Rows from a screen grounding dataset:
--*--

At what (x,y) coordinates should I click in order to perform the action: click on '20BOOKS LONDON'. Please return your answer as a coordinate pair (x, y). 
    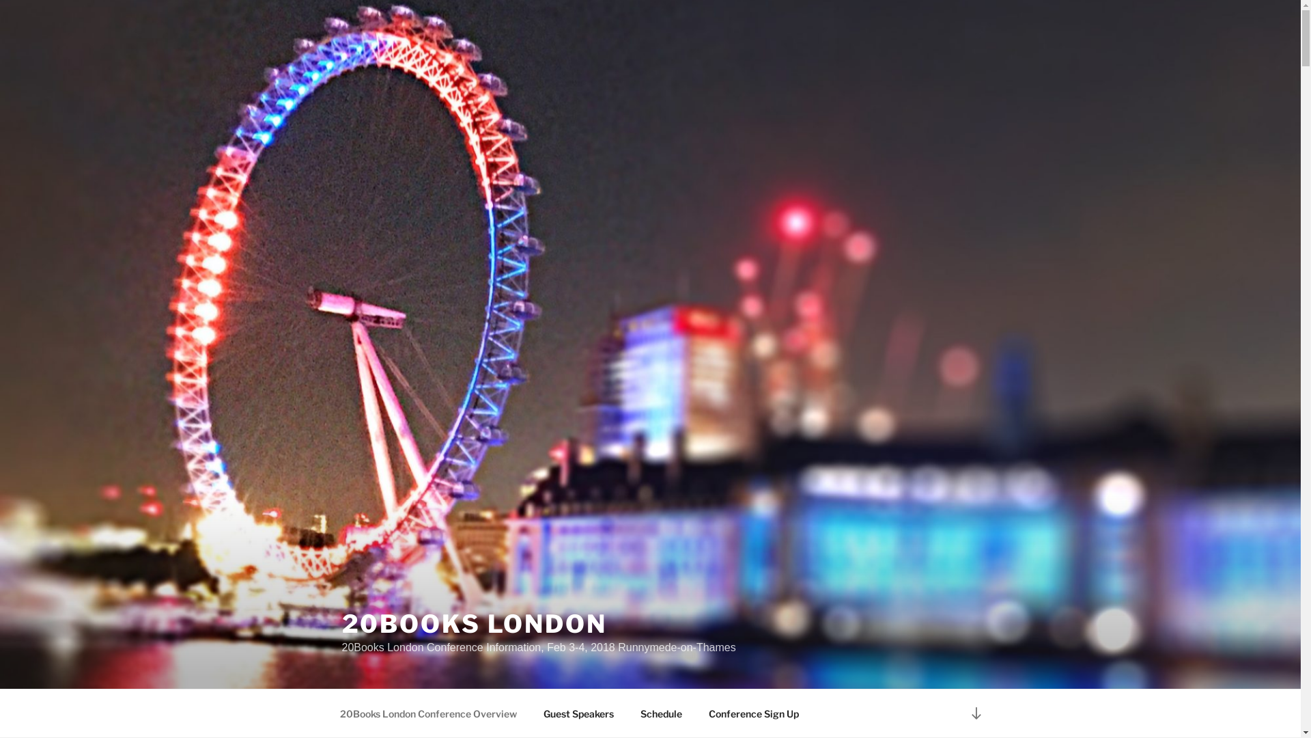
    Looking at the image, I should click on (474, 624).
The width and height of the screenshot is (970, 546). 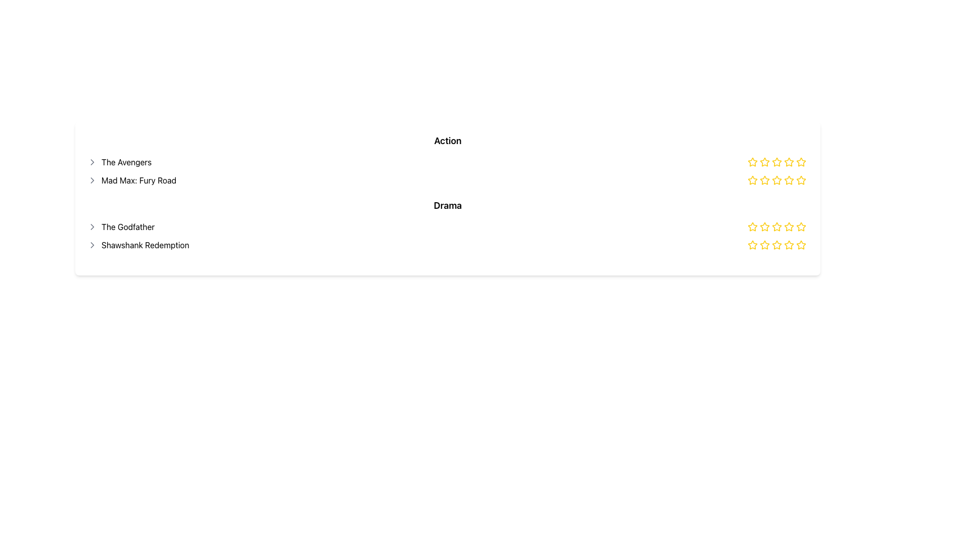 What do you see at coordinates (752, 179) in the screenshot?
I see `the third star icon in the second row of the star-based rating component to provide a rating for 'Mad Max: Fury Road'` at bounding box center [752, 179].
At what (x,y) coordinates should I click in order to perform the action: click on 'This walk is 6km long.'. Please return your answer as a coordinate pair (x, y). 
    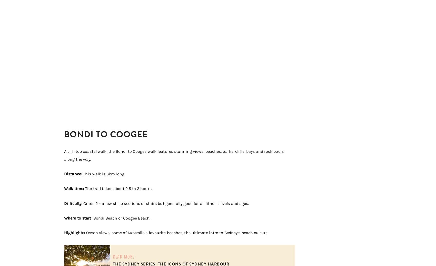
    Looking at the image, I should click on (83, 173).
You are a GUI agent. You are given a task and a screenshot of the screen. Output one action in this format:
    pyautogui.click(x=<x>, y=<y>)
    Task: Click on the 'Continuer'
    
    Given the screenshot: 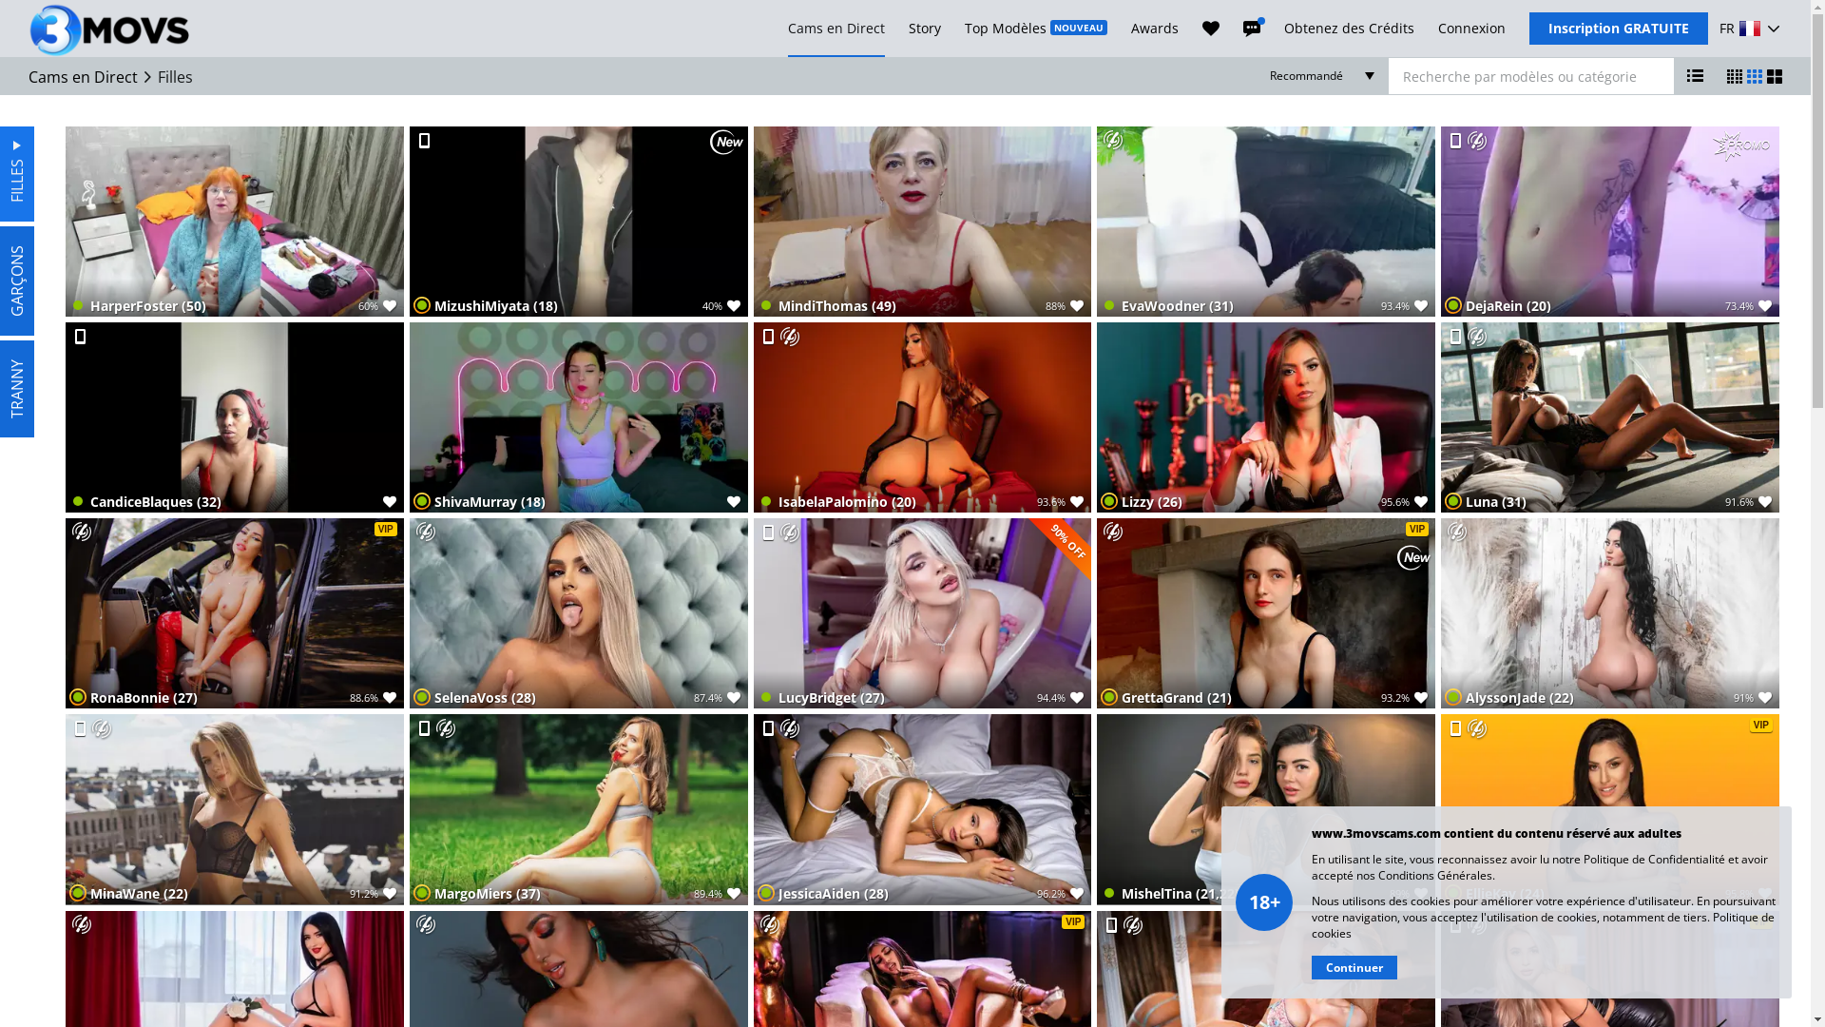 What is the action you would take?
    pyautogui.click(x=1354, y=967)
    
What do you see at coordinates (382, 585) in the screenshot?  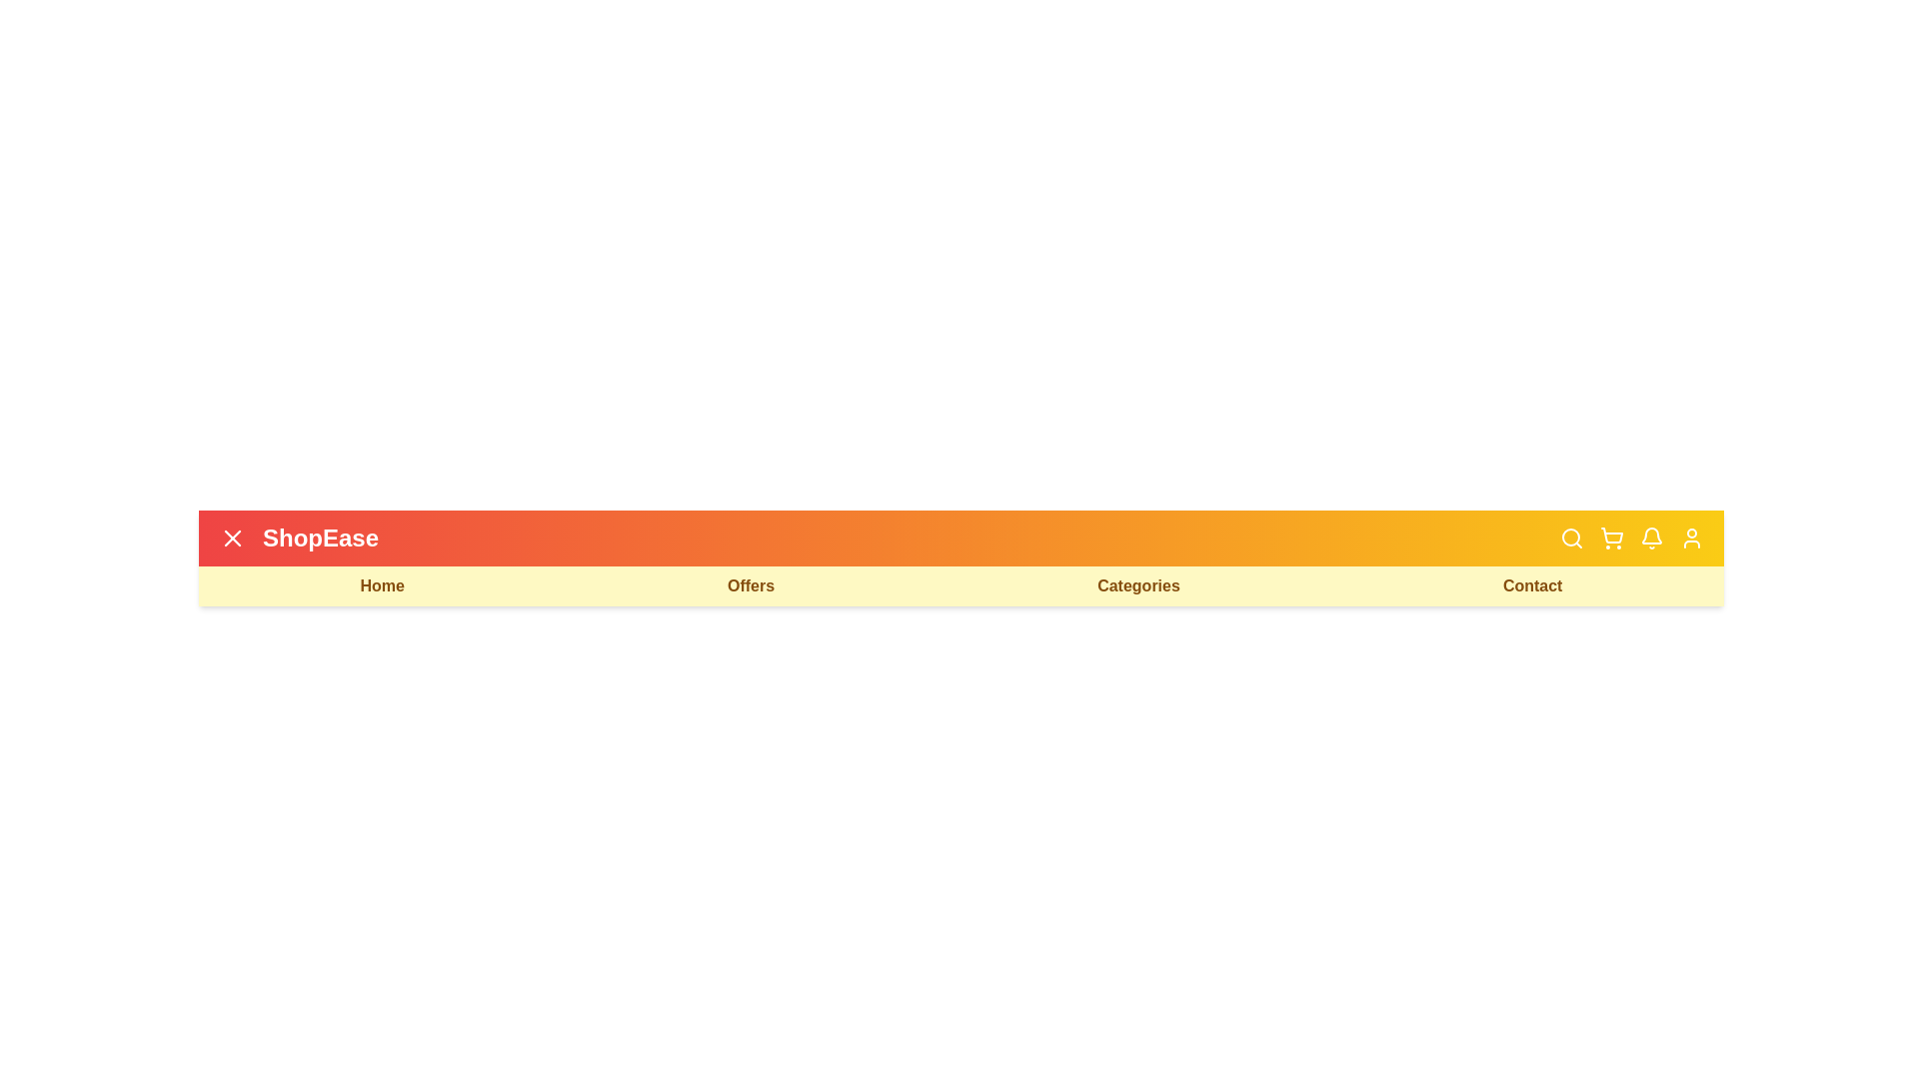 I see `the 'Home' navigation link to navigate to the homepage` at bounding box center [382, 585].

--*--

=== Task directions ===
Copy the lines from the start of the records through the line containing "Looking at the image, I should click on (474, 624).", with both ends included. Leave the pictures out of your copy.

=== Result of the exercise ===
At what (x,y) coordinates should I click in order to perform the action: click on '20BOOKS LONDON'. Please return your answer as a coordinate pair (x, y). 
    Looking at the image, I should click on (474, 624).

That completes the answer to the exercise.